**Provided material**
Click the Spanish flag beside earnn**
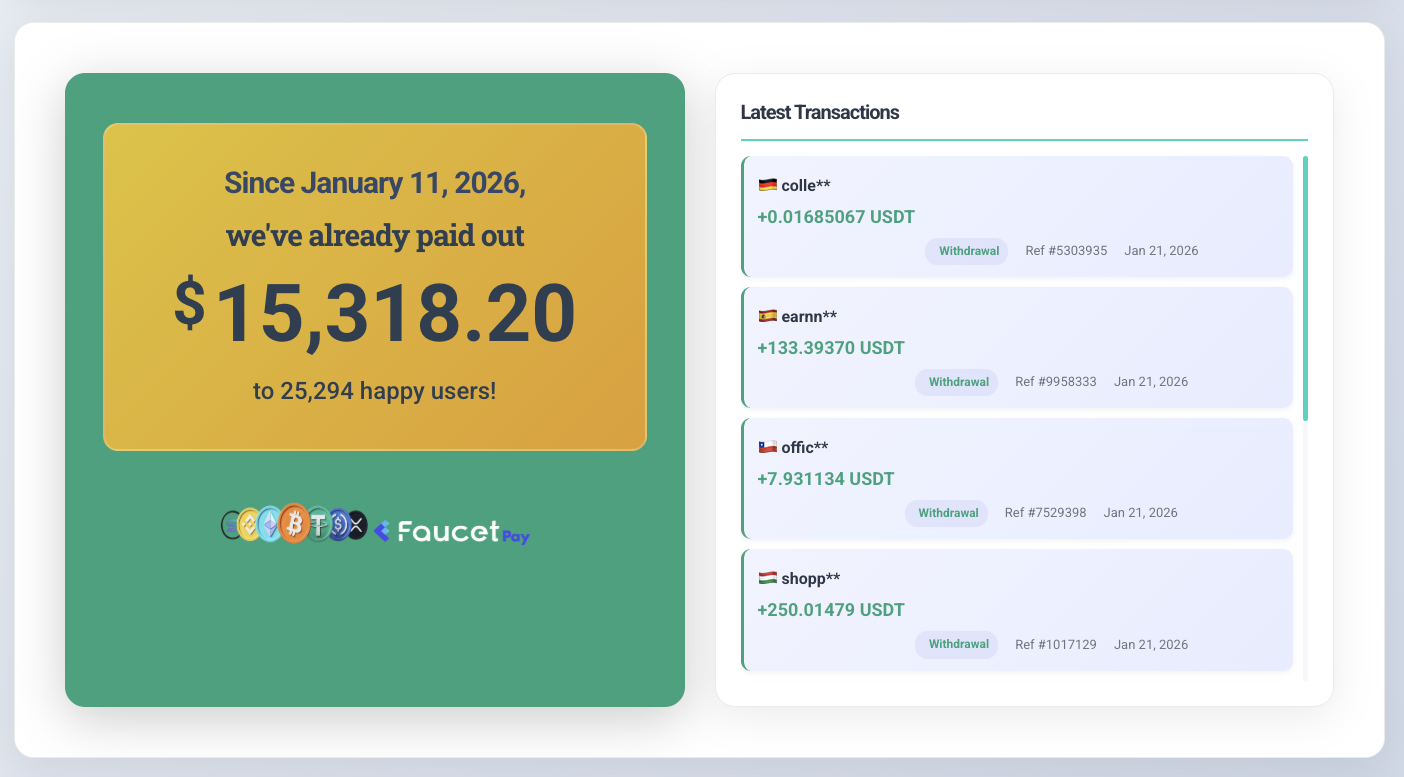(x=767, y=316)
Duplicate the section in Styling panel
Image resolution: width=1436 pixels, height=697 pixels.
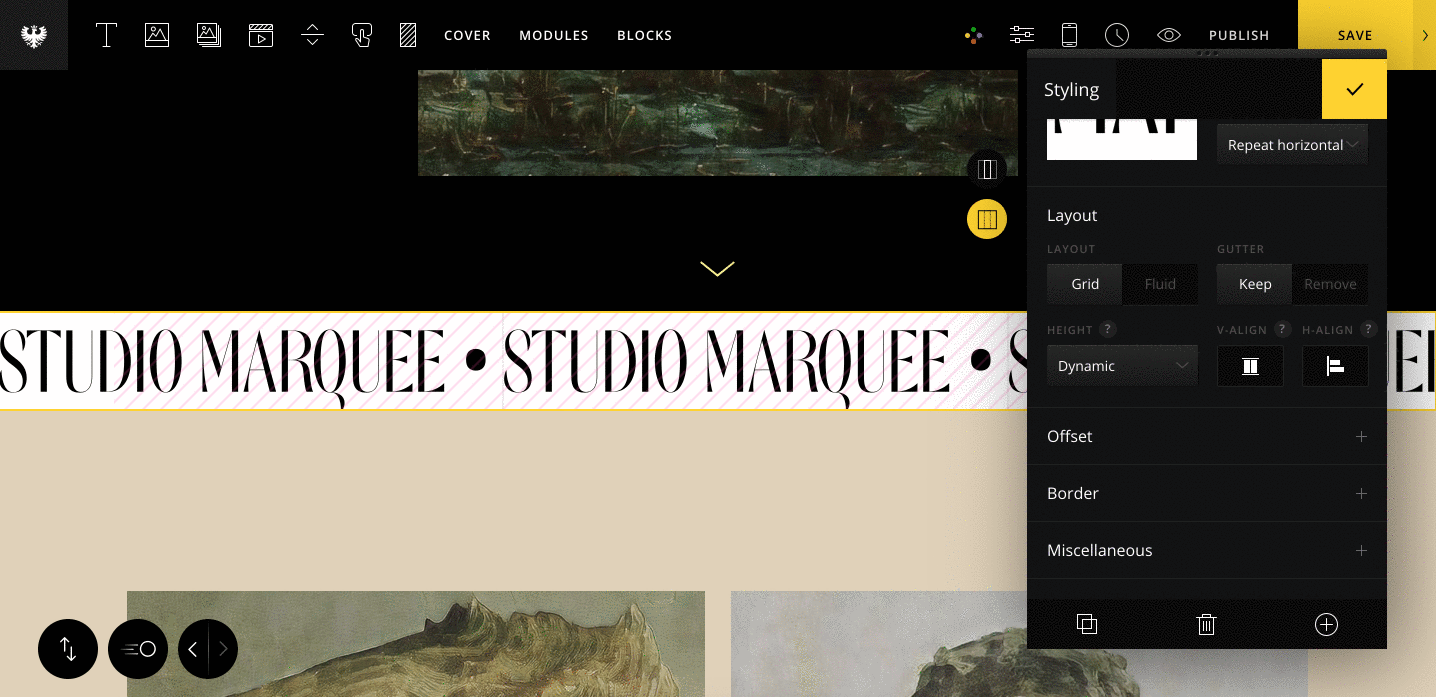click(1087, 625)
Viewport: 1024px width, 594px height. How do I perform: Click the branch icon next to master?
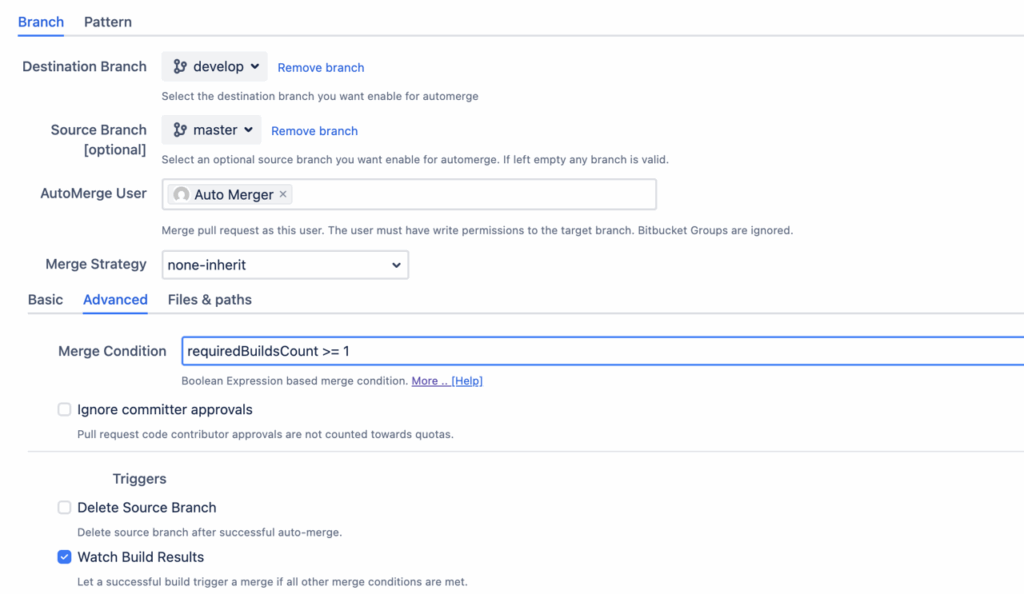(180, 130)
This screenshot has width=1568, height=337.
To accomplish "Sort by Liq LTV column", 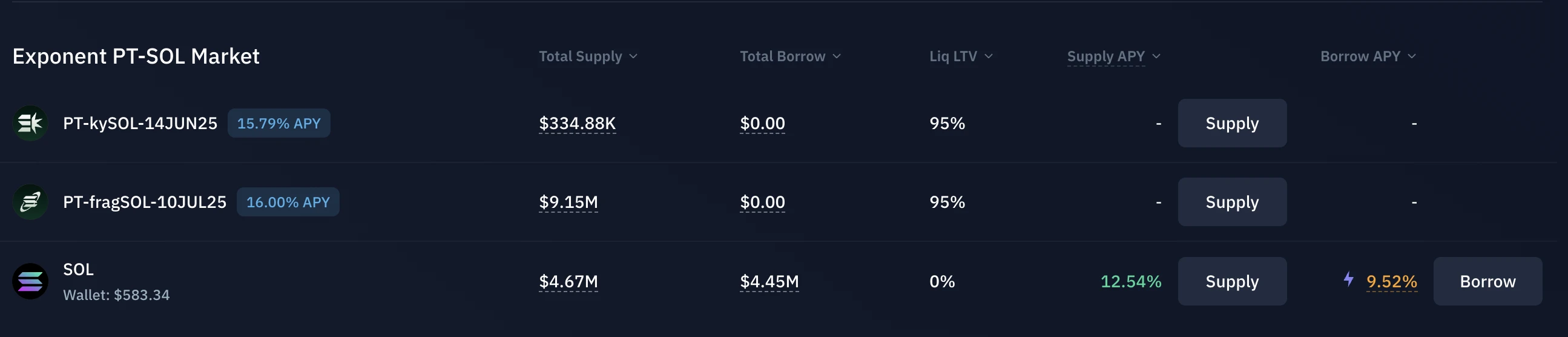I will pos(961,57).
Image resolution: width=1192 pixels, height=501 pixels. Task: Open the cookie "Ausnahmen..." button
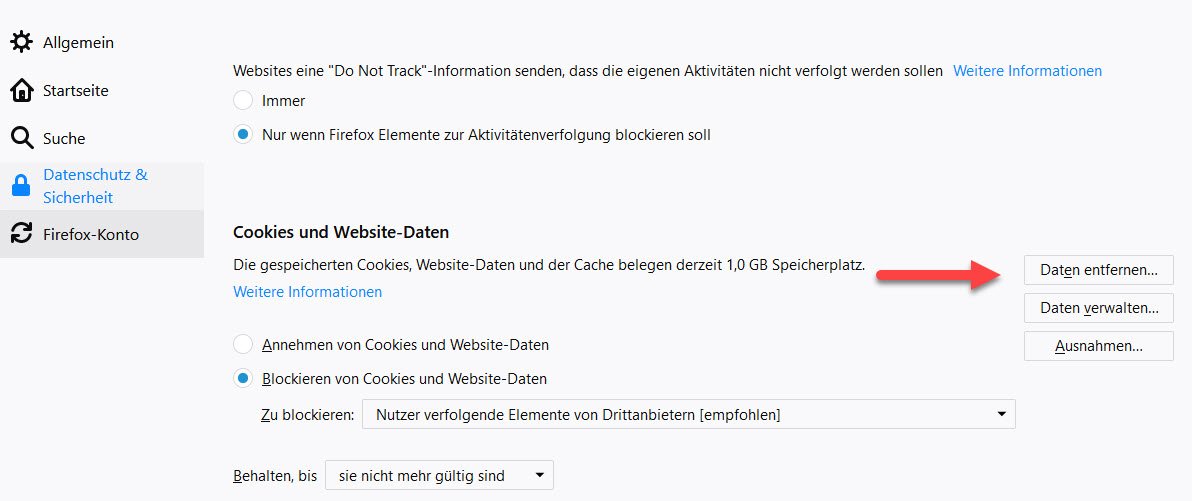click(x=1098, y=346)
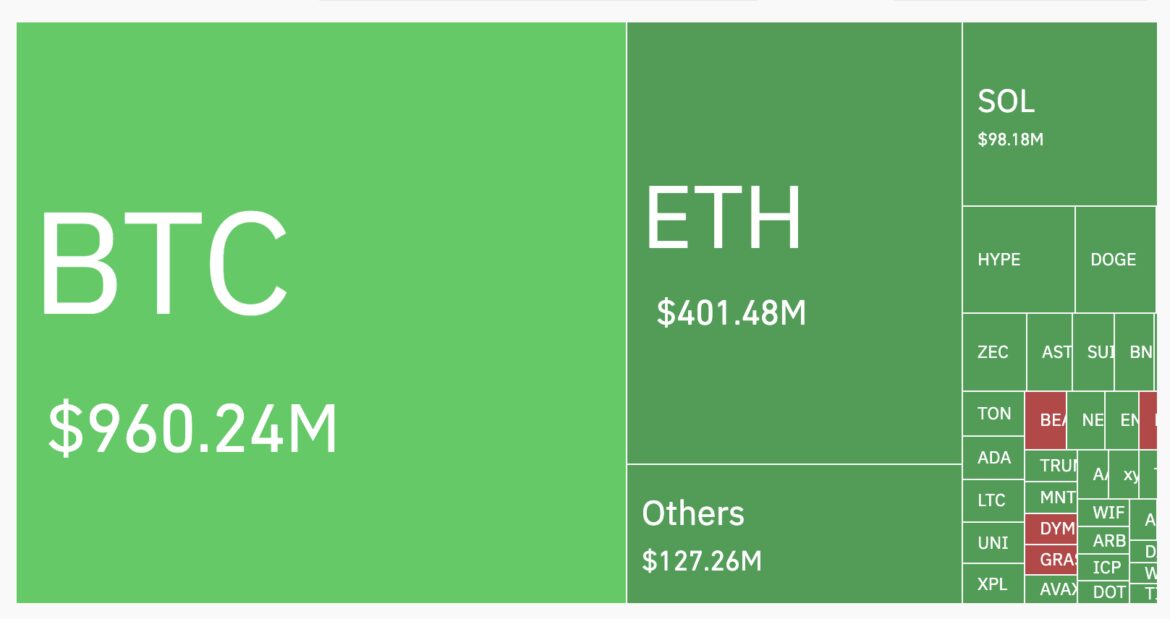Select the ZEC tile
Viewport: 1170px width, 619px height.
(x=994, y=352)
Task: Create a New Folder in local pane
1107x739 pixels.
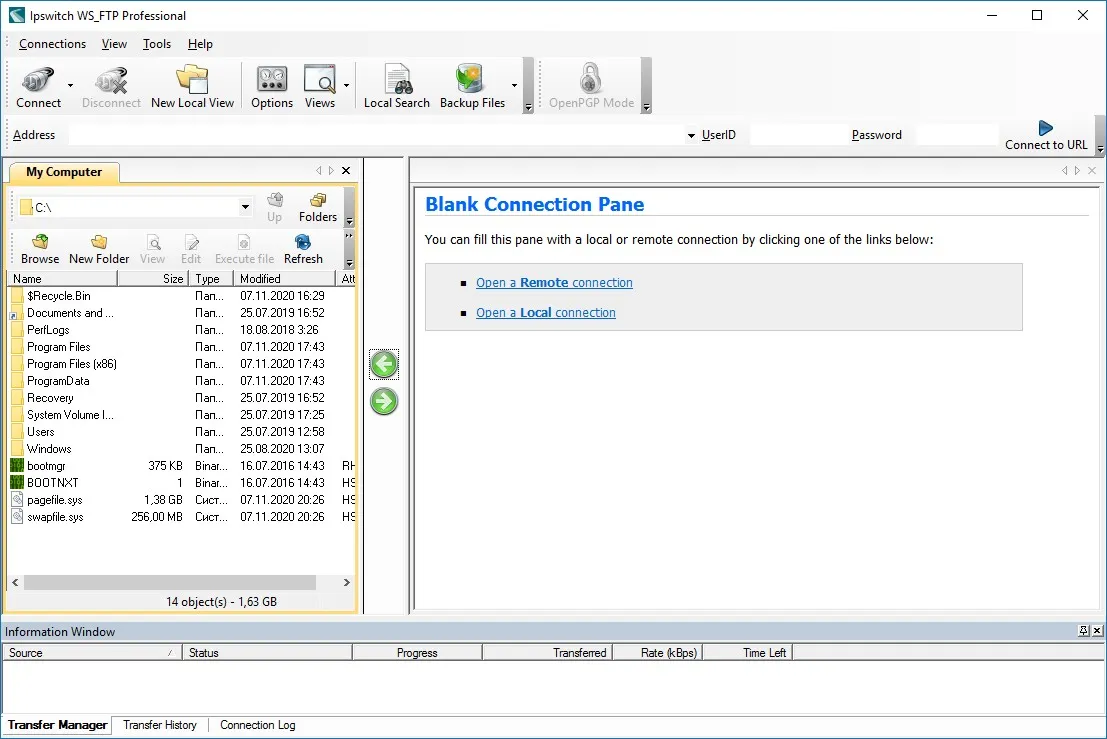Action: [99, 250]
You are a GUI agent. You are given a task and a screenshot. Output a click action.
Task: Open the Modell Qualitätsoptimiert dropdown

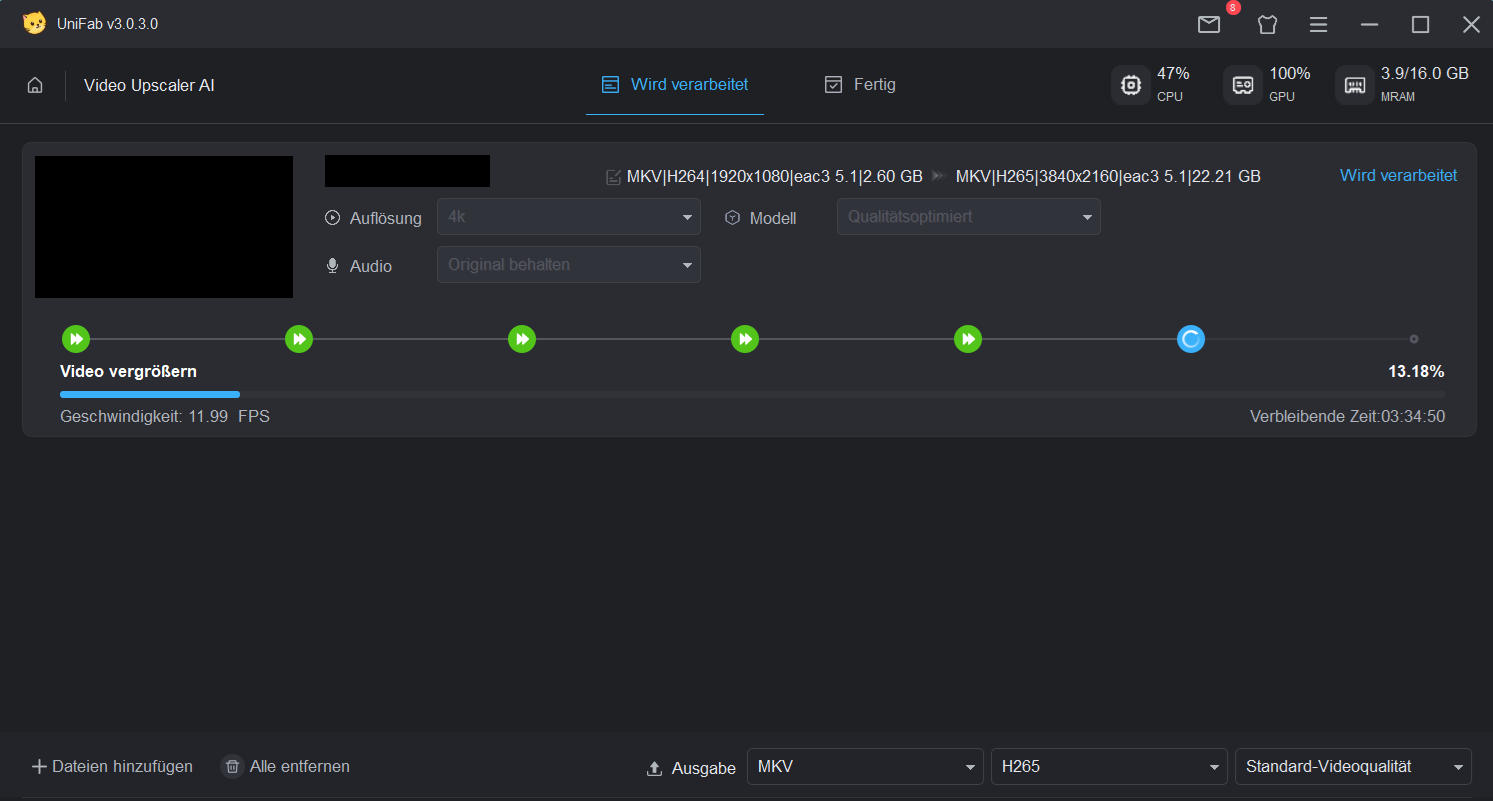pos(968,217)
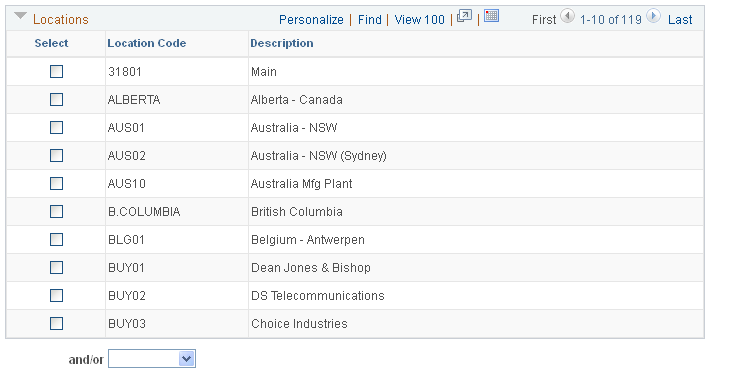Check the AUS02 Sydney row checkbox
The image size is (732, 371).
pos(56,155)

**Problem**
Please repeat, exactly as written, the lines in the records above, starting with the one that has "Image resolution: width=1192" and going on through the one that has "Task: Create a New Folder in local pane". Pictures are to be left out.

**Worked solution**
Image resolution: width=1192 pixels, height=501 pixels. Task: Open the cookie "Ausnahmen..." button
click(x=1098, y=346)
Select the ZEC tile
Viewport: 1170px width, 619px height.
(x=994, y=352)
Task: Create a New Folder in local pane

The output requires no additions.